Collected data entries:
- Opening Delimiter -

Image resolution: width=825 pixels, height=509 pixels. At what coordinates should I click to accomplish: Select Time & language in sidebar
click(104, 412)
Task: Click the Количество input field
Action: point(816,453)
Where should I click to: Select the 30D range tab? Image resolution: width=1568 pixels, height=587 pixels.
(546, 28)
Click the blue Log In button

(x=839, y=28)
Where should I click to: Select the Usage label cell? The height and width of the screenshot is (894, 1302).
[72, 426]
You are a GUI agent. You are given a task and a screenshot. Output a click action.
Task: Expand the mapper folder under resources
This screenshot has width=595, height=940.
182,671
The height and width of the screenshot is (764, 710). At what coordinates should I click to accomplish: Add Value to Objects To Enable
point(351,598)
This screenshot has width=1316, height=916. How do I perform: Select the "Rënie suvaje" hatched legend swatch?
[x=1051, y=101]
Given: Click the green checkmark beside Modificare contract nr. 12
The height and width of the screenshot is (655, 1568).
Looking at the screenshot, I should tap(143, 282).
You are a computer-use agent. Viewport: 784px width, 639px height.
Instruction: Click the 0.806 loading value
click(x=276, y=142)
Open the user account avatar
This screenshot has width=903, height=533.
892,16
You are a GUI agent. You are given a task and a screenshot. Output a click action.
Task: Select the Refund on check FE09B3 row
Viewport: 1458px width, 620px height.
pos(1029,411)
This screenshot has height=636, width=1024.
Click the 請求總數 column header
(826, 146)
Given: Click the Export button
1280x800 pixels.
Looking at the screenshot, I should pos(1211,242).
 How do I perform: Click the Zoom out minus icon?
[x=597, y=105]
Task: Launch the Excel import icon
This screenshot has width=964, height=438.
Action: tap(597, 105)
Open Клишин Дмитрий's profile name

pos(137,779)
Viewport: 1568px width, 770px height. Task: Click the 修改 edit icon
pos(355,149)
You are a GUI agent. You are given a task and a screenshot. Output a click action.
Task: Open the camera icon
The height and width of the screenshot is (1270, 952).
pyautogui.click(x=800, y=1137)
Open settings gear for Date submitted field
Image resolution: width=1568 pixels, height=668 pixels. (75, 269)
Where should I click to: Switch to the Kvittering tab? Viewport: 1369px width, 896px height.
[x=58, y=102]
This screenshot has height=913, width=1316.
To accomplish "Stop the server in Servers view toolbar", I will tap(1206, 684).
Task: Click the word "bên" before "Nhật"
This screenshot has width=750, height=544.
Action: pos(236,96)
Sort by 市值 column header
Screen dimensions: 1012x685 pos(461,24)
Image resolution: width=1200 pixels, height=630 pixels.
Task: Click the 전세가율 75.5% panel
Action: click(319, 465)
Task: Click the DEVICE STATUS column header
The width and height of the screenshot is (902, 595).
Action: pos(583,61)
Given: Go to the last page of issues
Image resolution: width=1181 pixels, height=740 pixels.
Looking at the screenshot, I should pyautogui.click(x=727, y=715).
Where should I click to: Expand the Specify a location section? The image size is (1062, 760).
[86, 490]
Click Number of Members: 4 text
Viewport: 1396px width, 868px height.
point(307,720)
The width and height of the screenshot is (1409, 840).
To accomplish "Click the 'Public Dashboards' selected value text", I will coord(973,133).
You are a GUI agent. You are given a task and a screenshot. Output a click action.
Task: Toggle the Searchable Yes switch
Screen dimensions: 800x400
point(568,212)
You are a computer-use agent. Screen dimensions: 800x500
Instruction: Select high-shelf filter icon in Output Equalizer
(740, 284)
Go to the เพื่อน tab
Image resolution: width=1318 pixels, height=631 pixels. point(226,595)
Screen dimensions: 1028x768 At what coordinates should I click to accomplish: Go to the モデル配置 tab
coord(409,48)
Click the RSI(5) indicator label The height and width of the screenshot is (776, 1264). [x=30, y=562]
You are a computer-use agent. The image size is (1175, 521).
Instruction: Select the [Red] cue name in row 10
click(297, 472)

- Closing Delimiter -

Output consists of exactly the lines from the one containing "Instruction: Select high-shelf" to the end of the records above, retyped without change and with nothing extra.

- **TASK SOLUTION**:
Instruction: Select high-shelf filter icon in Output Equalizer
(740, 284)
Go to the เพื่อน tab
Image resolution: width=1318 pixels, height=631 pixels. point(226,595)
Screen dimensions: 1028x768 At what coordinates should I click to accomplish: Go to the モデル配置 tab
coord(409,48)
Click the RSI(5) indicator label The height and width of the screenshot is (776, 1264). [x=30, y=562]
You are a computer-use agent. The image size is (1175, 521).
Instruction: Select the [Red] cue name in row 10
click(297, 472)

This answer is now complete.